EXTRACT TO READ
[Start of Attachment]
Are these the final designs?

    No. These plans are at a preliminary design stage.  Following this consultation, we will consider the feedback received and will complete the final detailed designs for implementation.

    When will construction start and end?

    We currently expect construction to start in 2022 and finish in 2023. We will be appointing a construction contractor in the coming weeks to undertake early engagement – this means inputting into the detailed designs and planning the construction phase of the project in more detail.  The contractor will only start the build phase once the project has been formally approved. We will work closely with the contractor to make sure that the impact is minimised for everyone, including residents and businesses, but it is inevitable there will be some disruption. We will work closely with those most affected to ensure all works are done with the minimum possible impact.

    How will the proposals benefit people with disabilities or who experience other access and use-ability challenges?

    Wherever possible we want to help people with disabilities to be able to access town centres and make full use of the public transport network more easily and safely. We have proposed new safe crossing facilities and a range of other features to help improve access. However, to accommodate some of the proposals we have also proposed changes to taxi-related facilities, parking, and traffic flows, which may have some impact on people’s existing travel habits. We want to understand how you feel about these updated proposals and the reasons you feel this way. The feedback from this consultation will help inform the next design stage. Moving forwards, we will continue to engage people with disabilities, and groups which represent people with access and use-ability challenges. In this way we can ensure the designs meet the needs of local people and comply with all relevant industry best practice, government-issued guidance, and legal requirements such as the Disability Discrimination Act. We can provide copies of the materials presented as part of the consultation in braille, large print and audio format on request. Call North Yorkshire County Council: 01609 780780 or email: (External link)
[End of Attachment]
DATA SECTION
[Start of Attachment]
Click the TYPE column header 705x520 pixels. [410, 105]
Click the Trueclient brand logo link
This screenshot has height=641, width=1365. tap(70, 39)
[End of Attachment]
PROBLEM TO SOLVE
Reproduce word for word the stretch of the consultation page from "No. These plans" through "designs for implementation.".

ANSWER FOR THIS EXERCISE
No. These plans are at a preliminary design stage.  Following this consultation, we will consider the feedback received and will complete the final detailed designs for implementation.